Disturbingly high squad numbers have been part of top level football for a few years now and squad numbers as high as 99 are seen around Europe. The Premier League isn’t immune from such abominations with numbers in the 40s regularly sighted in stadiums throughout the UK. With this in mind I thought I’d take a look at the biggest culprits from Europe’s “Top Five Leagues”: Serie A, La Liga, Premier League, Ligue 1 and the Bundesliga. The figures come from this season encompassing all domestic league fixtures that have taken place in the five leagues from last summer until the start of December.
The worst culprit for squad numbers in the 90s is Serie A. There are seven players in the Italian top flight who have sported the number 99 shirt for their club this season.
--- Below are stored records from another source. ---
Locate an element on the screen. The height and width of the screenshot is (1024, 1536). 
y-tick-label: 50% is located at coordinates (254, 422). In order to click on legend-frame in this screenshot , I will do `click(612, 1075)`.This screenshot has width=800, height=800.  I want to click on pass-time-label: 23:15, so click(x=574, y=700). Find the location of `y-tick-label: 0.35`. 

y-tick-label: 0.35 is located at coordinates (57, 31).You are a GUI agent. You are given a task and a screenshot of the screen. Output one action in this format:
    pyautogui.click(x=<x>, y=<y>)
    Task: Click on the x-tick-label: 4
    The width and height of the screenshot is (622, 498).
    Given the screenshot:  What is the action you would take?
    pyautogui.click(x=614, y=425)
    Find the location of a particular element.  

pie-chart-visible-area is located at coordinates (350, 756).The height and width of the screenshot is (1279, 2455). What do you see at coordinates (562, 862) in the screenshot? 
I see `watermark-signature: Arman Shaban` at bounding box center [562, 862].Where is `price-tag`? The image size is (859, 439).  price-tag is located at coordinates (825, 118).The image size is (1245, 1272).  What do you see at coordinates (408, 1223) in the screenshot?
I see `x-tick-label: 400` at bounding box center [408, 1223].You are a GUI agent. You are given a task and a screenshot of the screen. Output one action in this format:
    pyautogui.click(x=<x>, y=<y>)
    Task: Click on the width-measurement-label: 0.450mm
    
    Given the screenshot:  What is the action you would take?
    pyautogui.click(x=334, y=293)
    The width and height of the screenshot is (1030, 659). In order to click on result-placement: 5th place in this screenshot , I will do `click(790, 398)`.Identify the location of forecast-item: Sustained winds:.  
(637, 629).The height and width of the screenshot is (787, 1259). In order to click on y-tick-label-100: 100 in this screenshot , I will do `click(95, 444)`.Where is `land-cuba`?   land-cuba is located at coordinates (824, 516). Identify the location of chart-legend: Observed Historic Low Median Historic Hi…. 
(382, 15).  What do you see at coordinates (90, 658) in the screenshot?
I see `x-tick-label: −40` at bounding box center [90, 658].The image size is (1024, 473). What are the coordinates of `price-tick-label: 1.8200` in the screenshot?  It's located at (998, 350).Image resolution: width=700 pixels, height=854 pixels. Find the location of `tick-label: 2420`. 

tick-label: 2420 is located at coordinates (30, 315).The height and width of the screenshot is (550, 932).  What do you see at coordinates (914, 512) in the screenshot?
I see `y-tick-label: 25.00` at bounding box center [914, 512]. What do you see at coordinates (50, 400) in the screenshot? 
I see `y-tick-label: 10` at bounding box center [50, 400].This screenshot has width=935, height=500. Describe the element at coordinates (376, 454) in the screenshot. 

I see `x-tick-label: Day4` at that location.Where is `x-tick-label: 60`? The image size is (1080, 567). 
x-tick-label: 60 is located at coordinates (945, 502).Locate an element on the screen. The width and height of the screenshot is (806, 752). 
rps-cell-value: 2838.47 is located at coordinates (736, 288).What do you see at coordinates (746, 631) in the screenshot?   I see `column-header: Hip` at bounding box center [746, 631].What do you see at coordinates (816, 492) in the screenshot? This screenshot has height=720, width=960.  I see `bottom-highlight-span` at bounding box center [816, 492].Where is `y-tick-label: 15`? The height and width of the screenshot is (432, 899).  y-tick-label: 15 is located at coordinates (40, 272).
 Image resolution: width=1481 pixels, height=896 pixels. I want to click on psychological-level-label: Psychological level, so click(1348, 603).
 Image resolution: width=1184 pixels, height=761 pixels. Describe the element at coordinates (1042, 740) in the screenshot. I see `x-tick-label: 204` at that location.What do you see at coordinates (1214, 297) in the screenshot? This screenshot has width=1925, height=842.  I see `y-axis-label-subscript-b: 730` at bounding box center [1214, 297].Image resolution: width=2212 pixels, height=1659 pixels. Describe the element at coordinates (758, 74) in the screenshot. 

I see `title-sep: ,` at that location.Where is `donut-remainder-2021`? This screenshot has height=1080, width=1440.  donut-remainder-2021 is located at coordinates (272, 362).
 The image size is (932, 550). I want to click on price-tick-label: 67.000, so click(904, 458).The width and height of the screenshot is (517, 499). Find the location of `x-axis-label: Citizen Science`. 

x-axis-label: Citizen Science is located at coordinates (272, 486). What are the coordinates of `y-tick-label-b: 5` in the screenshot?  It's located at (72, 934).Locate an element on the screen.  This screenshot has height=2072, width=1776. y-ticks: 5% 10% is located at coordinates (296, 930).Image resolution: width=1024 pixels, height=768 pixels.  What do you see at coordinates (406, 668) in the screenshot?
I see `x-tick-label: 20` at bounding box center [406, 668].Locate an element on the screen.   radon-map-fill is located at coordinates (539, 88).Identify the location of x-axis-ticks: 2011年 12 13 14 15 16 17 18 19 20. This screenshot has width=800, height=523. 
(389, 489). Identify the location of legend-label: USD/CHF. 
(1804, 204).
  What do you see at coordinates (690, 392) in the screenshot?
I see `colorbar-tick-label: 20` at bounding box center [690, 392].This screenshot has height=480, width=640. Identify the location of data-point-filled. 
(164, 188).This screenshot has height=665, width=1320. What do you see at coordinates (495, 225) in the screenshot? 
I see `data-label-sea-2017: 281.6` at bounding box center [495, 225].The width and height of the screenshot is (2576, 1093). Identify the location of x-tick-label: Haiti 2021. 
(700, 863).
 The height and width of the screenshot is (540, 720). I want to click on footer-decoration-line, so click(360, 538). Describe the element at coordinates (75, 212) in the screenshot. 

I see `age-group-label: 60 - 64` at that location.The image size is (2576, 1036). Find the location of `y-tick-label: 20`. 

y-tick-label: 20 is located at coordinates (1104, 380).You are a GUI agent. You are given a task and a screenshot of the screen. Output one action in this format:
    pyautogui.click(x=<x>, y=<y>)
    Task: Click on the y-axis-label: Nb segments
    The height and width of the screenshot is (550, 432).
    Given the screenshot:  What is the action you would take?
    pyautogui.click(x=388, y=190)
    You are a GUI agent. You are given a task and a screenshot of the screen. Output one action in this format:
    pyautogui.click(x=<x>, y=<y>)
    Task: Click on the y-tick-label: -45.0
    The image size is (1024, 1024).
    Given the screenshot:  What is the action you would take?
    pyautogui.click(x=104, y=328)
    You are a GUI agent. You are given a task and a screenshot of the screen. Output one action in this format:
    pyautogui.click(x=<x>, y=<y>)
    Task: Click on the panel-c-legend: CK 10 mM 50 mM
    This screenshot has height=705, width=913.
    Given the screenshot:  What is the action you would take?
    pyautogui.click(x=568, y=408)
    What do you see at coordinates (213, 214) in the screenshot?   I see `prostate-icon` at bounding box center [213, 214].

To give this some context the highest numbers to feature in the other leagues were Premier League (62), La Liga (54), Bundesliga (44) and Ligue 1 (40). Niklas Bendtner is the only player to feature as two clubs highest squad number (52 for both Arsenal and Sunderland).
It’s big-spending Malaga (I believe I’m contractually obliged to call them that) in La Liga who have used the lowest squad numbers so far this season. Their highest squad number was used by Venezuelan striker Solomon Rondon who wears the mind-boggingly low number of 23. The German club with the “lowest highest” squad number used so far this season is Koln’s Odise Roshi who wears number 28, and in Serie A it’s Ceppelini of Cagliari and Matri of Juventus who both wear the number 32 shirt for their respective clubs.
The above stats show the average squad number fielded per side during the current campaign. It’s Bologna in Italy who show the worst average in the top European leagues with an average squad number of over 33. German giants Bayern Munich are the only side outside of Italy to break it into the top ten of “worst offenders”. Sevilla in Spain are the side with the lowest average of 10.702. Unsurprisingly no Italian sides make the “lowest” top ten.
There are many reasons to criticise the Premier League brand, but in the field of squad numbers they aren’t pushing the decency boundaries as much as the Bundesliga or Serie A. It is the Italian league that has shown least regard for the traditional 1-11 so far this season.